I recently read a paper by McKinsey & Company which discusses the sustainable and inclusive growth against the challenges that await us. Surely this sustainable and inclusive growth will require the support of business leaders. Let me share my highlights from this paper.


Companies are hearing louder and louder calls from investors, employees, consumers, governments, and others to take action for sustainability and inclusion. But figuring out how to do so while pursuing their financial objectives will be a daunting challenge.

Realizing a better global future requires achieving three interlocking goals: sustainability, inclusion, and growth. In a sustainable world, climate change would be contained through net- zero emissions of greenhouse gases, and natural capital and biodiversity would be preserved. In an inclusive world, economic empowerment, opportunity, and progress would be shared by everyone. And in a growing world, economic activity would expand through greater productivity and innovation, providing the financial resources and new forms of growth needed to realize sustainability and inclusion.

As populations age in many parts of the world, labor forces are shrinking, requiring new ways to encourage labor participation and productivity growth. Meanwhile, the expanding knowledge economy is driving demand for workers with more technological and cognitive skills, while automation and artificial intelligence are increasingly displacing routine work.

Economic growth is necessary for the world to start closing the empowerment and sustainability gaps. The reason is simple: growing economies produce financial resources, services, and technologies that can be brought to bear on global challenges.
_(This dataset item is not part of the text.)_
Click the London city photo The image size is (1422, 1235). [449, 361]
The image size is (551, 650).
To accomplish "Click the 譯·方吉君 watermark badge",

Every percentage point of growth creates income that is consumed, saved, or invested; some of that income will raise households to empowered levels of spending, and some will contribute savings that help build the infrastructure needed for the net-zero transition. Growth does lead to some counteracting forces; two major examples are income inequality and energy consumption, both of which tend to increase in tandem with growth. Nevertheless, the baseline growth that we expect this decade will be critical in order to partly fill the empowerment and sustainability gaps by 2030.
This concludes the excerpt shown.